2人繰り広げる激闘を、中央区の端から眺める人物がいた。建物の屋上に座って足をプラプラ揺らす様子は、友達の家に遊びにきた少年のようでもある。
「それで、どうするんだ?各区の魔力点は準備が出来ているぞ。」
後ろから話しかけたのはサタナス。つい先程までのテンション上げ上げの様子は全くなく、面倒くさそうにセフとバーフェンスの戦いへと目線を送っている。

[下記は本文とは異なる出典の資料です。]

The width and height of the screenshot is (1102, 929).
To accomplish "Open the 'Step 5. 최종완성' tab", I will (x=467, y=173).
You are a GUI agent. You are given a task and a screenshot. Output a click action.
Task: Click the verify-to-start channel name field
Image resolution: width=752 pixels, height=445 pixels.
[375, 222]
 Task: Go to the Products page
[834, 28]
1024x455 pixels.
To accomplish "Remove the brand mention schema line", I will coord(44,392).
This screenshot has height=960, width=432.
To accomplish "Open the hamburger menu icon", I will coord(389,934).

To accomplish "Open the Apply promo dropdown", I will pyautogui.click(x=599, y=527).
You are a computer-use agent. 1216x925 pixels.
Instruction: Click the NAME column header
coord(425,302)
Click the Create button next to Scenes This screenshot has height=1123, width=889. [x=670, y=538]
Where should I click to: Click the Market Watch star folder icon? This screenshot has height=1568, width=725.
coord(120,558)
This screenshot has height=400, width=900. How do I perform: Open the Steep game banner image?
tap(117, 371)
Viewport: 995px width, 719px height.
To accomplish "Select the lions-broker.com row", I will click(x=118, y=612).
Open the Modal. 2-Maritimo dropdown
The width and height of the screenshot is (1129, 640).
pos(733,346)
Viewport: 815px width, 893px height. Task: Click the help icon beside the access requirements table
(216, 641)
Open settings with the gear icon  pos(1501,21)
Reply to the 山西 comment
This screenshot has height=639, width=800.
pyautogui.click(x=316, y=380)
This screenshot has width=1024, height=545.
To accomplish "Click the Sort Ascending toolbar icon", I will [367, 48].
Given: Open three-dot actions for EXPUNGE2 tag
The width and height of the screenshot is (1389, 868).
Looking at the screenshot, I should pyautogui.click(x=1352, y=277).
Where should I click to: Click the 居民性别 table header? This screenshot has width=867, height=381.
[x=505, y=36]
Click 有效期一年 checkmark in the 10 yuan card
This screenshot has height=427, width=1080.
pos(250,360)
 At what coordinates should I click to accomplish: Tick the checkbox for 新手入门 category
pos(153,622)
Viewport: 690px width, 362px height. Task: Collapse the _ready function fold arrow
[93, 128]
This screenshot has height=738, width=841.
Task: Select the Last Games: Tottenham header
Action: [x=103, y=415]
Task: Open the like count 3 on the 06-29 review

「そうだね。そろそろやるかな☆魔法街はこれでおしまいだ。」
話しかけられた人物は、もちろんヘヴンだ。新しいおもちゃを見つけた子供の様に目をキラキラと輝かせて立ち上がった。
「じゃあ俺は準備に入るから。たっぷり掻き回してきてね☆」
「…僕の本分じゃないから、気は進まないけどしょうがないか。」
「でもさ、実験体の性能確認にはもってこいでしょ?」
サタナスの口が再び狂気的に横長に裂ける。
「勿論だ。僕の、到達点に辿り着くためには、検証は必要不可欠だからね。さぁ、行こうか。」
空間が歪み、次々と魔造合成獣と魔造合成人獣が姿を現す。その数は50体を超えていた。
サタナスは全ての魔造体が出て来たのを確認すると、中央区の中心を指で指し示す。
「殺戮し尽くせ!性能の限界を見せるんだ!」
破壊の権化が…中央区に放たれた。